Tuttavia lo studio evidenzia un significativo divario nella diffusione dell’AI: i suoi benefici non si stanno distribuendo in modo uniforme a livello globale. Il report identifica tre forze che guidano l’avanzamento di ogni tecnologia trasformativa: i Frontier builders, i pionieri che espandono i limiti dell’AI, gli Infrastructure builders, gli ingegneri e le aziende che forniscono la capacità di calcolo e la connettività, e gli Users, individui, aziende e governi che applicano la tecnologia. Solo quando queste tre forze evolvono insieme il progresso può davvero accelerare, spiega Microsoft.
Ecco i principali dati che emergono dal report:
Adozione record e divario globale: l’adozione dell’Intelligenza Artificiale nel Nord del mondo è quasi il doppio (23%) di quella nel Sud del mondo (13%). Questo divario è strettamente correlato al PIL pro capite e all’accesso a quelle che il report definisce le fondamenta dell’AI: elettricità, internet, data center, competenze digitali e lingua. Quasi quattro miliardi di persone, metà della popolazione mondiale, non dispongono ancora delle basi necessarie per utilizzare l’AI.

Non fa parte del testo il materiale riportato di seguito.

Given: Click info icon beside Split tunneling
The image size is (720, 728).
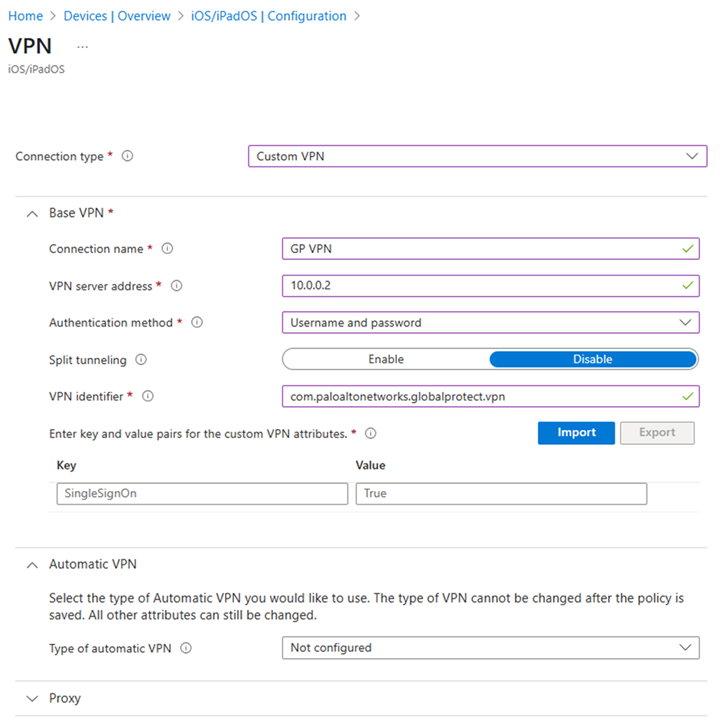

Leader a sorpresa nella diffusione: i tassi più elevati di adozione dell’AI si osservano negli Emirati Arabi Uniti (59,4%), a Singapore (58,6%), e in Norvegia (45,3%) e Irlanda (41,7%). Questi dati indicano che una forte infrastruttura e una buona diffusione delle competenze digitali possono guidare una rapida adozione.
La posizione dell’Italia: l’Italia registra un tasso di diffusione dell’AI del 25,8% tra la popolazione in età lavorativa. Questo dato colloca il nostro Paese leggermente al di sopra della media del Nord Globale (23%) e in una posizione simile a quella di altre grandi economie come gli Stati Uniti (26,3%) e la Germania (26,5%), ma risulta più basso rispetto al contesto europeo, in particolare rispetto a Francia (40,9%), Spagna (39,7%) e Regno Unito (36,4%).
Concentrazione delle infrastrutture: l’infrastruttura dell’AI rimane fortemente concentrata. Gli Stati Uniti e la Cina ospitano insieme circa l’86% della capacità di calcolo globale (misurata in gigawatt di consumo energetico dei data center). Questi due Paesi sono anche leader per numero e performance dei modelli di AI.
La barriera linguistica: la lingua è un fattore determinante per l’adozione. Metà dei contenuti del web, il dataset principale per l’addestramento dell’AI, è in inglese: una lingua parlata nativamente solo dal 5% della popolazione mondiale. Questo crea una barriera sistemica all’accesso.